Every line of the entries below that carries the string "youtu" should be copied.
═══ Data for this task
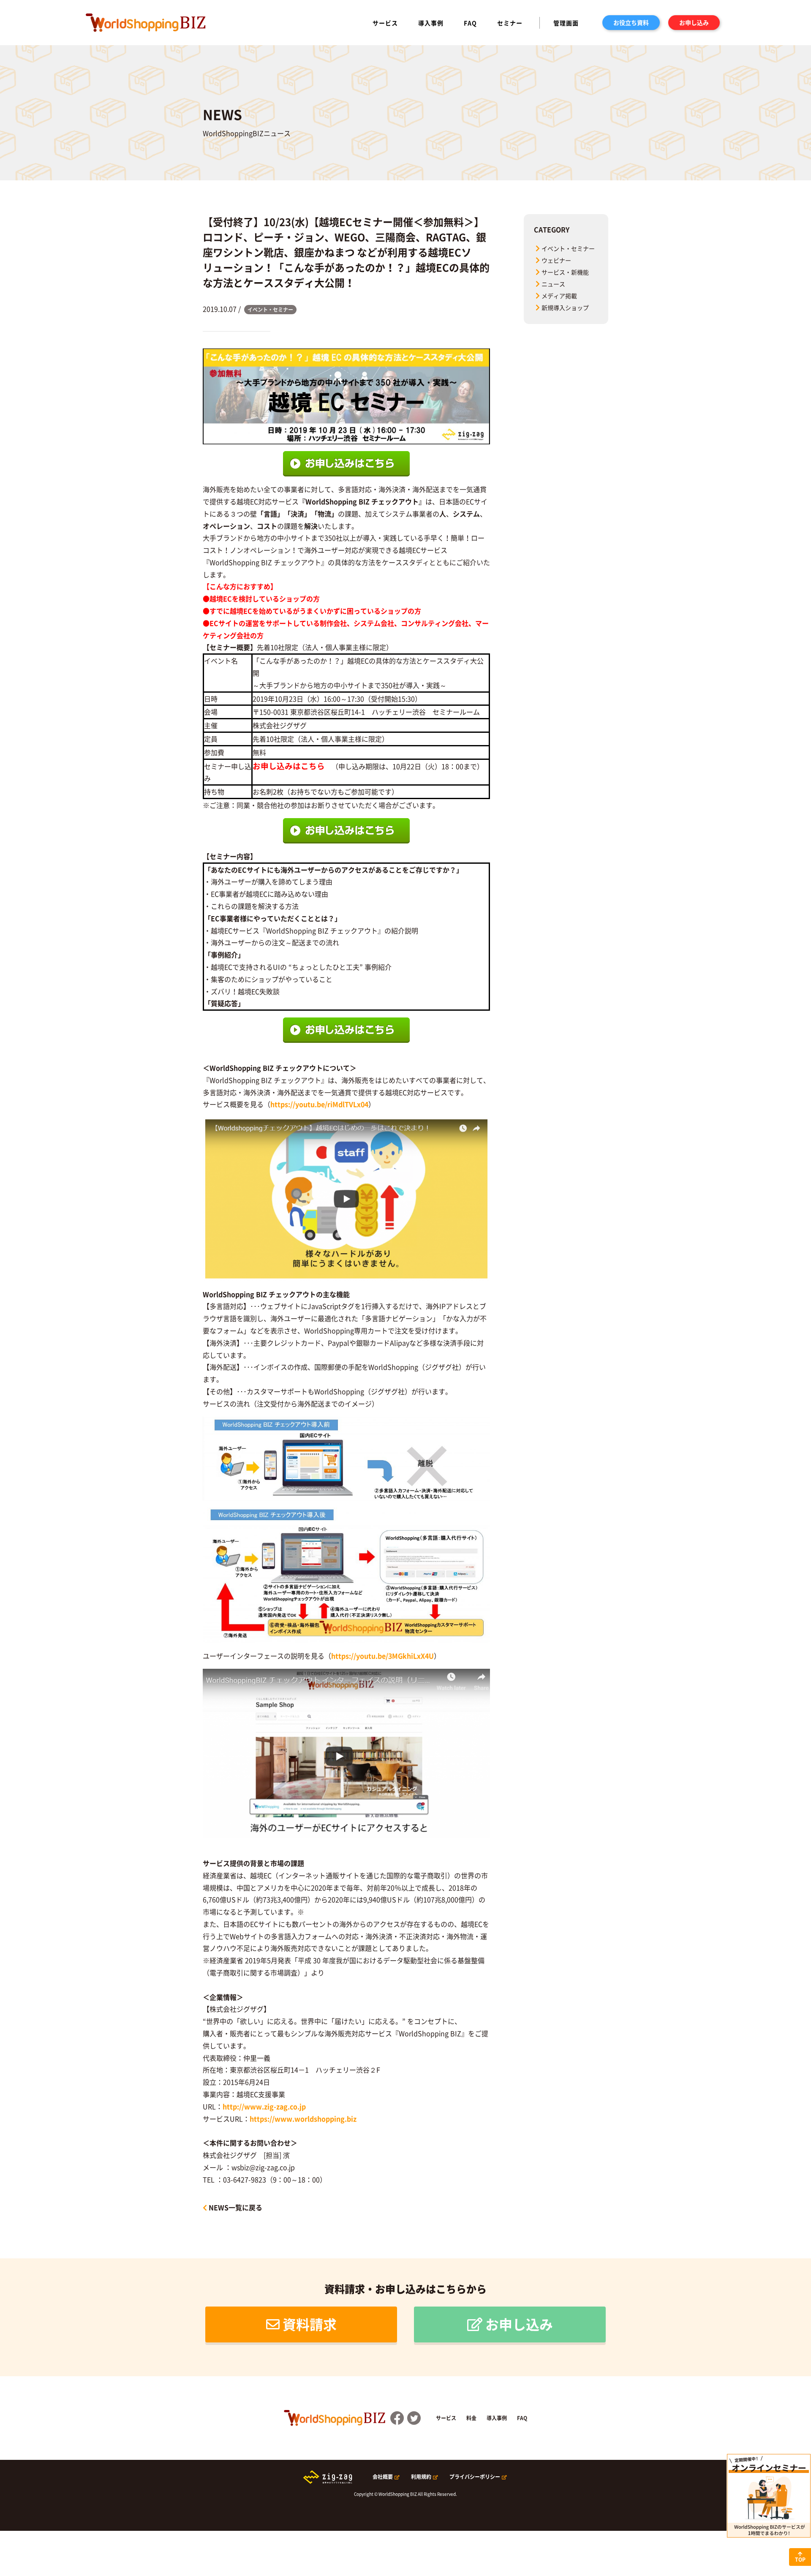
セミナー (510, 23)
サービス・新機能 (565, 272)
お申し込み (694, 22)
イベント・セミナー (568, 248)
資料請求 (310, 2324)
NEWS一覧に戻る (235, 2207)
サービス (385, 23)
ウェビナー (556, 260)
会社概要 (383, 2477)
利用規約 (421, 2477)
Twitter (414, 2418)
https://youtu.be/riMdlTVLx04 (319, 1104)
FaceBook (397, 2418)
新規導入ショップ (565, 307)
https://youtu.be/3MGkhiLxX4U (382, 1656)
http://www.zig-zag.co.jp (264, 2106)
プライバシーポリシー (474, 2477)
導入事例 (431, 23)
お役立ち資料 (631, 22)
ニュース (553, 284)
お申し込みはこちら (289, 766)
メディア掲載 (559, 295)
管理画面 (566, 23)
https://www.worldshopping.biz (303, 2119)
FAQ (470, 23)
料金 (471, 2418)
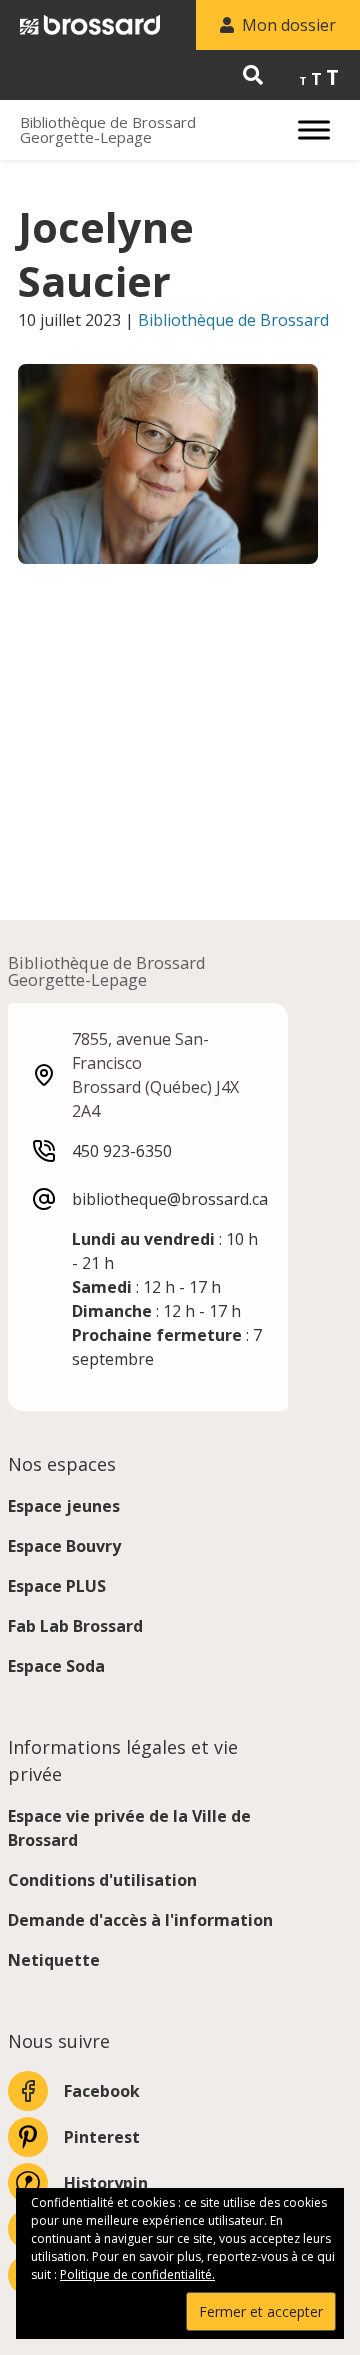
══════
* **Exercise answer**:
https://youtu.be/riMdlTVLx04 (319, 1104)
https://youtu.be/3MGkhiLxX4U (382, 1656)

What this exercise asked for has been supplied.